**WORK REQUEST**
Using the records that appear below, write out exactly the lines from the one with "Launch Microsoft Teams" through the one with "episode title cell", keeping both end lines.

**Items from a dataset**

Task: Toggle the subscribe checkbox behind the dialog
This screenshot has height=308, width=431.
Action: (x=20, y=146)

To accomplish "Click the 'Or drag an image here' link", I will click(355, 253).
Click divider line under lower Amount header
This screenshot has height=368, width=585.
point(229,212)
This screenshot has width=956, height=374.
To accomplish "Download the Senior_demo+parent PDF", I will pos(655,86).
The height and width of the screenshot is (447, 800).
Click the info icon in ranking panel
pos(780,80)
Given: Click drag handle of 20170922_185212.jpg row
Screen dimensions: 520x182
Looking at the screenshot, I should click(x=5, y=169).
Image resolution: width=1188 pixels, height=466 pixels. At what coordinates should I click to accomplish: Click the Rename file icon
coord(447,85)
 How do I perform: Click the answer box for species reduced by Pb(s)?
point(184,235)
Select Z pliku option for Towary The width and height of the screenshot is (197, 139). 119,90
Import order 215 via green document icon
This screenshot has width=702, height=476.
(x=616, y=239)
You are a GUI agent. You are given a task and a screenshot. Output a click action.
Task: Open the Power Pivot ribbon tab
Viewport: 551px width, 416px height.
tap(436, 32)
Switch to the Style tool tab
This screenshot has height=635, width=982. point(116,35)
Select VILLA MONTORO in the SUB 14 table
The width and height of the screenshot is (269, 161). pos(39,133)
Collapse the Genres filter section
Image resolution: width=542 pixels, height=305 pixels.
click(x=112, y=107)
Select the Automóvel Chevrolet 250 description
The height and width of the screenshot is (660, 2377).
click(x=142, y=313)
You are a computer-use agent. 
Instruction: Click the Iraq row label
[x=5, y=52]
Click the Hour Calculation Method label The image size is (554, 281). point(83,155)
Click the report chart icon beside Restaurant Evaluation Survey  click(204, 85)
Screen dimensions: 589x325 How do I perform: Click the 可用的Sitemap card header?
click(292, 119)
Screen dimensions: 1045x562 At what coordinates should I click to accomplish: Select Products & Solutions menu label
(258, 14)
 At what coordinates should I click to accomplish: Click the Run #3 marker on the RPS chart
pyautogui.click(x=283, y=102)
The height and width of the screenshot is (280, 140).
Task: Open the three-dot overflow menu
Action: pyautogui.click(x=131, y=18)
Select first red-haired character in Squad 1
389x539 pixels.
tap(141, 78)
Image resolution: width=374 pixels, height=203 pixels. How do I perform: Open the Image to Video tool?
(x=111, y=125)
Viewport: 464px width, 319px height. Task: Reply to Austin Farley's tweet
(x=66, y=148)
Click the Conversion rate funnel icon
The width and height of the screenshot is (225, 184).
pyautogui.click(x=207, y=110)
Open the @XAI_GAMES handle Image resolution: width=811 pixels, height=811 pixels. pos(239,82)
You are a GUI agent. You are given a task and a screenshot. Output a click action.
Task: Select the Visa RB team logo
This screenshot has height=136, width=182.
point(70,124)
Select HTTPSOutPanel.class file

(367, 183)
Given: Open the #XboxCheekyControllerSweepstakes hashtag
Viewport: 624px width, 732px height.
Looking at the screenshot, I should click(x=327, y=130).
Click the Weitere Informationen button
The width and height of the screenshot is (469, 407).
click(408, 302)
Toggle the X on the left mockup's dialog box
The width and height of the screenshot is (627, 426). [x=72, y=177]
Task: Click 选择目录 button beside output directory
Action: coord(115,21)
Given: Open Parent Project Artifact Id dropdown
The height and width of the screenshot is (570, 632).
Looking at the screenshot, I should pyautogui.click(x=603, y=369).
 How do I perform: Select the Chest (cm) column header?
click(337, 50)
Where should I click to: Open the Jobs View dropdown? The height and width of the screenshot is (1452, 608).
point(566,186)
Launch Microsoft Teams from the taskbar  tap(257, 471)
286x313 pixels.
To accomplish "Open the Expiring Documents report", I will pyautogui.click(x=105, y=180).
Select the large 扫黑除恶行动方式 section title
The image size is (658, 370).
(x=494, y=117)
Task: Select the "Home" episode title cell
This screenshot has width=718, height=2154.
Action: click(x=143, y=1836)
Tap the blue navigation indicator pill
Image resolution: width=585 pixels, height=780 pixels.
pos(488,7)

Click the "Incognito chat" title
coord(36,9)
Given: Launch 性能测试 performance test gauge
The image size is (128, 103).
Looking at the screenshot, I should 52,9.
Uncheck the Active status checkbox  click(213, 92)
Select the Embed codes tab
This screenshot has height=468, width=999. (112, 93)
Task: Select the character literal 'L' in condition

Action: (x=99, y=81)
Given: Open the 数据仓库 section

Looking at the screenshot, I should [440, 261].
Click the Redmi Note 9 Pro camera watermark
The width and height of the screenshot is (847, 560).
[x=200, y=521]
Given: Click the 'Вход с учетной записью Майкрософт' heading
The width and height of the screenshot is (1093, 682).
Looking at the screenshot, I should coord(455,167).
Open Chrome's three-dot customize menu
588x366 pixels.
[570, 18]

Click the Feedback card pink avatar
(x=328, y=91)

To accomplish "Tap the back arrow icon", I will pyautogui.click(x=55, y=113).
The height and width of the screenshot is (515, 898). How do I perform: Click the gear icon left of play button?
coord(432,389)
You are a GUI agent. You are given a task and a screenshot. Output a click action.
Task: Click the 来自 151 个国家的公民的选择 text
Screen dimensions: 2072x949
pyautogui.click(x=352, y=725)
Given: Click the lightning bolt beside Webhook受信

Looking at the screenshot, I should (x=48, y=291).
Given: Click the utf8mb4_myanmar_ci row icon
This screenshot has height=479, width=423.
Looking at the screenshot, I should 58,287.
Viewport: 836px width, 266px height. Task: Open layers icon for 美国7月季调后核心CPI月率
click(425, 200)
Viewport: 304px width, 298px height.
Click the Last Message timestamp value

**REPLY**
Launch Microsoft Teams from the taskbar  tap(257, 471)
286x313 pixels.
To accomplish "Open the Expiring Documents report", I will pyautogui.click(x=105, y=180).
Select the large 扫黑除恶行动方式 section title
The image size is (658, 370).
(x=494, y=117)
Task: Select the "Home" episode title cell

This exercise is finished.